> **Aim**
Copy out, word for word, the lines from the one containing "This screenshot has width=657, height=426." through the last line of the data, keeping both of those end lines.

> **Extracted information**
== == ==

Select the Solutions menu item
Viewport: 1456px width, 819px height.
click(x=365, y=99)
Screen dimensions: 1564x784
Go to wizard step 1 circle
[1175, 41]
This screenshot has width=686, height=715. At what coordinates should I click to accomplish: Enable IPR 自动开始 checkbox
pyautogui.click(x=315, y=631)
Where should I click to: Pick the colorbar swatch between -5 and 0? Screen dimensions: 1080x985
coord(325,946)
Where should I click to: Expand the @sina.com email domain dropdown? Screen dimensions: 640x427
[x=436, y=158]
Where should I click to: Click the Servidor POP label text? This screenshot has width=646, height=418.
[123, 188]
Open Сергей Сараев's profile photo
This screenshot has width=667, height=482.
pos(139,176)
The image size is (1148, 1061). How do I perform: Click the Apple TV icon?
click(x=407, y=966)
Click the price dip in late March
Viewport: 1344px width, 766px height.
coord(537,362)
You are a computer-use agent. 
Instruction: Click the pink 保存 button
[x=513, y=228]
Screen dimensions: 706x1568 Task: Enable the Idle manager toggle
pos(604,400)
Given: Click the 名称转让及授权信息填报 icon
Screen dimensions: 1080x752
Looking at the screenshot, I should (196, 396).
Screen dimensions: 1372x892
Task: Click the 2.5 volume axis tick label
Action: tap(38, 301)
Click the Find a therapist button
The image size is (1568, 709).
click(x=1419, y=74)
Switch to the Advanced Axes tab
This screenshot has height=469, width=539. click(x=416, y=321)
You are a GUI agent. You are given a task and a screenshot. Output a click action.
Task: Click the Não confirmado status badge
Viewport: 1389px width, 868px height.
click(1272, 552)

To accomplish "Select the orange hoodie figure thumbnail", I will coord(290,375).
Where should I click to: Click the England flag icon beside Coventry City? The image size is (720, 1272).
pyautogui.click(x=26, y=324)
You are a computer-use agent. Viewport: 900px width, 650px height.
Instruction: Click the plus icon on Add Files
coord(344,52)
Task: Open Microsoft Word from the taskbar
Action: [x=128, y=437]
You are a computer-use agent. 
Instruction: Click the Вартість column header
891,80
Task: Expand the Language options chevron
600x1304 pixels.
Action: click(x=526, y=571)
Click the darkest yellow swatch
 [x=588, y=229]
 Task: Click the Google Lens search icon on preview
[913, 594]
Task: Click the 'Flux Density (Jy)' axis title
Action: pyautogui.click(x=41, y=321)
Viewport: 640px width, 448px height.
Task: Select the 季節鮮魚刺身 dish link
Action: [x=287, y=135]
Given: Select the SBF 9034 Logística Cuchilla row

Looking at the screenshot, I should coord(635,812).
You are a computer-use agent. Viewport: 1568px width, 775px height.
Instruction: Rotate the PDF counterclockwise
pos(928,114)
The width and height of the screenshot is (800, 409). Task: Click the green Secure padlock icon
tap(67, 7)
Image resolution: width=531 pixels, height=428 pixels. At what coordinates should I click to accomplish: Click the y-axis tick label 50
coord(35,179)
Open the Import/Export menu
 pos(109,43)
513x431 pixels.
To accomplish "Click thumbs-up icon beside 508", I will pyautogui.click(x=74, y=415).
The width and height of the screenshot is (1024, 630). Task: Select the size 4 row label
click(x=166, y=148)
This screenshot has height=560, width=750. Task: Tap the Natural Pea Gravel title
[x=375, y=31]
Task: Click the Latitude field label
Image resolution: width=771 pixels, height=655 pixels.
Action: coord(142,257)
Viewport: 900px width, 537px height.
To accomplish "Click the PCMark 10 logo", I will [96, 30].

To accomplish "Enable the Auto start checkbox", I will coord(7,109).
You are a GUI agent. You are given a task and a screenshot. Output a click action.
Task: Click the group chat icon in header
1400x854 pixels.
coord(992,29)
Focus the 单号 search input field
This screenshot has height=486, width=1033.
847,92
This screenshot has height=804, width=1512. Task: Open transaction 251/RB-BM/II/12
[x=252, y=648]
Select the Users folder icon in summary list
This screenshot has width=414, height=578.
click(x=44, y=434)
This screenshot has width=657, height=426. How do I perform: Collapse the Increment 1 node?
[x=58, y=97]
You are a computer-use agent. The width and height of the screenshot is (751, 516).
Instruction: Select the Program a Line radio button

== == ==

> **Answer to this task**
This screenshot has width=657, height=426. How do I perform: Collapse the Increment 1 node?
[x=58, y=97]
You are a computer-use agent. The width and height of the screenshot is (751, 516).
Instruction: Select the Program a Line radio button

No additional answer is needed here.